Your output must be the line containing "Screen dimensions: 1456x834" followed by every later line in the entries below, all copied exactly.

(DATA TO PROCESS)

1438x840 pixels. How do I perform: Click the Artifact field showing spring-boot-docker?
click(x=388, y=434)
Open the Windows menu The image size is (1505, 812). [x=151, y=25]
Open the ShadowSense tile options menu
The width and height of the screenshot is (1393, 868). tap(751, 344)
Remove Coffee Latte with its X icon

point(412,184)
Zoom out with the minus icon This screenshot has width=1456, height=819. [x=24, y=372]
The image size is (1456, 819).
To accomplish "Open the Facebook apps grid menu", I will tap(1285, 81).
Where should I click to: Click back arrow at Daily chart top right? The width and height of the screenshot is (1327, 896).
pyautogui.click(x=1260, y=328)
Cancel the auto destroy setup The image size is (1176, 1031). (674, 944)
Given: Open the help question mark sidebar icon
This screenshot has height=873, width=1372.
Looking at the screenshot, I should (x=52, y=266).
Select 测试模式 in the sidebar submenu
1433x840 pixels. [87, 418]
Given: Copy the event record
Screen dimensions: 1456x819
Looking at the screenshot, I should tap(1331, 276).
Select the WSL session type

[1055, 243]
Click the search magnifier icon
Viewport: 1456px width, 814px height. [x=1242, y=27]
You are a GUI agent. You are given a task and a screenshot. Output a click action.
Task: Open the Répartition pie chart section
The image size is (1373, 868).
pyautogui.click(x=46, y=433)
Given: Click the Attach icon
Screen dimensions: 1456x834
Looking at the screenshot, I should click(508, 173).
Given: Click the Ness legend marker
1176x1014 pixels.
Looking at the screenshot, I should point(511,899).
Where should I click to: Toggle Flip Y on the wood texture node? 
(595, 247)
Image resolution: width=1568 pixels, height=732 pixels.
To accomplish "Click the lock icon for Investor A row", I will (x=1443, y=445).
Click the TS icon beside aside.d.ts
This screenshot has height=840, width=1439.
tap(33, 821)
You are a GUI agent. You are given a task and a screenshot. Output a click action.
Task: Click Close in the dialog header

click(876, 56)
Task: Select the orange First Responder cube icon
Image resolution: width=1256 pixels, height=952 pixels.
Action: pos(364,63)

(End DATA TO PROCESS)

**TASK RESPONSE**
Screen dimensions: 1456x834
Looking at the screenshot, I should click(508, 173).
Given: Click the Ness legend marker
1176x1014 pixels.
Looking at the screenshot, I should point(511,899).
Where should I click to: Toggle Flip Y on the wood texture node? 
(595, 247)
Image resolution: width=1568 pixels, height=732 pixels.
To accomplish "Click the lock icon for Investor A row", I will (x=1443, y=445).
Click the TS icon beside aside.d.ts
This screenshot has height=840, width=1439.
tap(33, 821)
You are a GUI agent. You are given a task and a screenshot. Output a click action.
Task: Click Close in the dialog header

click(876, 56)
Task: Select the orange First Responder cube icon
Image resolution: width=1256 pixels, height=952 pixels.
Action: pos(364,63)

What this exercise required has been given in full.